▶ [Task directions] Records follow. Pull out every line that contains "will".

▶ [Data extract]
= = = = = = =

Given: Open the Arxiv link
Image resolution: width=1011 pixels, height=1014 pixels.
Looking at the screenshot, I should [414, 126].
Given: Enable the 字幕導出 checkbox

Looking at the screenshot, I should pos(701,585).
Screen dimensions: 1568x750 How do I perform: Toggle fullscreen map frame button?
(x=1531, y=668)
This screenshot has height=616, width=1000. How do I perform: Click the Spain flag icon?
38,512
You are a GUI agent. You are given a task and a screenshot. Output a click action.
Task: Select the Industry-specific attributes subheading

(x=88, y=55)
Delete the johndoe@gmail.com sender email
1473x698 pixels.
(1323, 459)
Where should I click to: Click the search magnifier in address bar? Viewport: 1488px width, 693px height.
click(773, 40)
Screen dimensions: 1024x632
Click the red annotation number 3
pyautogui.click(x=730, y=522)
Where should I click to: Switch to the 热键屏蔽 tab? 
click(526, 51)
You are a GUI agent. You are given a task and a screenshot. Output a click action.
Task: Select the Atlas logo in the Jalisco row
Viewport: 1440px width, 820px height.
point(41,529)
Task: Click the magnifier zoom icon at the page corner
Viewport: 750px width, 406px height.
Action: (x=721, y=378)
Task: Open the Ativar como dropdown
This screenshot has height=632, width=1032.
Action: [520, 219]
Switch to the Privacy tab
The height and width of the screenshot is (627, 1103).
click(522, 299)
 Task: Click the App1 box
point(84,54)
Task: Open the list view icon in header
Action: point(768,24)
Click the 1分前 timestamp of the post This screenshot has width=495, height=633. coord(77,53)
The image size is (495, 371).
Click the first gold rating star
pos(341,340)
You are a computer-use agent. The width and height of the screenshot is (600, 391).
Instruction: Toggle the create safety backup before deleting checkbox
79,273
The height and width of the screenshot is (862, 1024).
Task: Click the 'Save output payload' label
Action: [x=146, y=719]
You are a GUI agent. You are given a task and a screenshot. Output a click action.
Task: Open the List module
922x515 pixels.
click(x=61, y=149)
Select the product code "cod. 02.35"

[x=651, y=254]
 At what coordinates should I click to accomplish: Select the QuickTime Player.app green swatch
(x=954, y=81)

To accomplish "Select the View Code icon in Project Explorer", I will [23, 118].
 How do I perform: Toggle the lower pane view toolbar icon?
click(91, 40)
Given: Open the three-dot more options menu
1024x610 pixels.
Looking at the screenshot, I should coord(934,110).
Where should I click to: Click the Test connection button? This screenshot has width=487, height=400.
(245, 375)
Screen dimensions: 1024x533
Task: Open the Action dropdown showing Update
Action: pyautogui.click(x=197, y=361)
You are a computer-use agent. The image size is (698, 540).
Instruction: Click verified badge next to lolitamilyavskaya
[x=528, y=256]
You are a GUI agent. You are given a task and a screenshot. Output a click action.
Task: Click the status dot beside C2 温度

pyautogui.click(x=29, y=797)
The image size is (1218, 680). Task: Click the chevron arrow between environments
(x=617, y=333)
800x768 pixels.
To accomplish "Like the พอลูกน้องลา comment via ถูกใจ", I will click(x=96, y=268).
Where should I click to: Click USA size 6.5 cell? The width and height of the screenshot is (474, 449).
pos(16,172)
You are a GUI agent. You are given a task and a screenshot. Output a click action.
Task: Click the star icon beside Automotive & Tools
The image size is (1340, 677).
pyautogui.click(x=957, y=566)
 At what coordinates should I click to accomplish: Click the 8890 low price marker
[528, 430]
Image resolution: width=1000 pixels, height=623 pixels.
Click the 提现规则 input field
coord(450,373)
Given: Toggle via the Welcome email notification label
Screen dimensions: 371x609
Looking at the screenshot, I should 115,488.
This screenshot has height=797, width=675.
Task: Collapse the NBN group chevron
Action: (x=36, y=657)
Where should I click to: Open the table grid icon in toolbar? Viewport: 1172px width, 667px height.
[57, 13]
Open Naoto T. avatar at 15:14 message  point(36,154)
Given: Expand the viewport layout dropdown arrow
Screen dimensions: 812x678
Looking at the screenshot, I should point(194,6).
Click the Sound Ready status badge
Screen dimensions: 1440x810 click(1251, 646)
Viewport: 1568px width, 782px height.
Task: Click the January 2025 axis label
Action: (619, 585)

= = = = = = =

▶ [Final answer]
To accomplish "Select the View Code icon in Project Explorer", I will [23, 118].
To accomplish "Like the พอลูกน้องลา comment via ถูกใจ", I will click(x=96, y=268).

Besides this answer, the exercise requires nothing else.